The Prime Minister recently launched the National Automobile Scrappage Policy, also known as the Vehicle Scrapping Policy, at an Investor Summit in Gujarat. The policy, announced by the government in March 2021, aims to address the issue of aging and polluting vehicles in India. Following this policy launch, investors are invited to invest in the development of vehicle scrapping infrastructure.
Policy Provisions and Objectives
The Vehicle Scrapping Policy is expected to cover approximately 51 lakh Light Motor Vehicles (LMVs) that are over 20 years old and an additional 34 lakh LMVs that are more than 15 years old. The main objective is the reduction of old and malfunctioning vehicles to decrease vehicular air pollution and improve road and vehicular safety.
Vehicles will be required to undergo a fitness test before re-registration. Commercial vehicles older than 15 years and private vehicles older than 20 years will be scrapped if they fail this test, which will revolve around emission levels, braking system, and safety components.
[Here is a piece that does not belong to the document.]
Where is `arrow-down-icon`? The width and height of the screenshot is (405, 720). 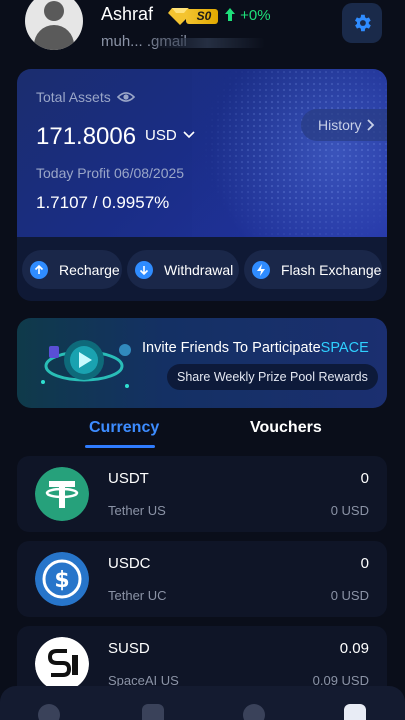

Financial Incentives and Disincentives
In order to encourage owners to scrap their old and unfit vehicles, state governments may offer a road tax rebate of up to 25% for personal vehicles and up to 15% for commercial ones. Vehicle manufacturers will also provide a 5% discount to those who present a ‘Scrapping Certificate’. Furthermore, registration fees will be waived off for the purchase of new vehicles.
Conversely, a financial disincentive will be implemented for vehicles 15 years or older from the initial registration date in the form of increased re-registration fees.
Economic and Environmental Impact
This policy initiative is expected to have a significant economic and environmental impact. It will stimulate the creation of scrap yards across the country, facilitating the effective recovery of waste from old vehicles. The creation of more fitness centers will result in an estimated employment of 35,000 people and an injection of Rs 10,000 crores into the economy.
With the increased sale of heavy and medium commercial vehicles, an additional income of Rs 30,000 to 40,000 crores is expected from Goods and Services Tax (GST). Prices of auto components are projected to drop due to cheaper scrap materials, consequently reducing the production cost for vehicle manufacturers.
From an environmental perspective, the policy will assist in phasing out polluting vehicles, promoting a circular economy and the ‘waste to wealth’ campaign. It’s estimated that older vehicles pollute the environment 10 to 12 times more than newer ones.
Supplementary Initiatives
This effort is supplemented by other initiatives to reduce vehicular pollution, such as the Go Electric Campaign, FAME India Scheme Phase II, Delhi’s Electric Vehicles (EV) Policy 2020, Hydrogen Fuel Cell Based Bus and Car Project, and National Electric Mobility Mission 2020.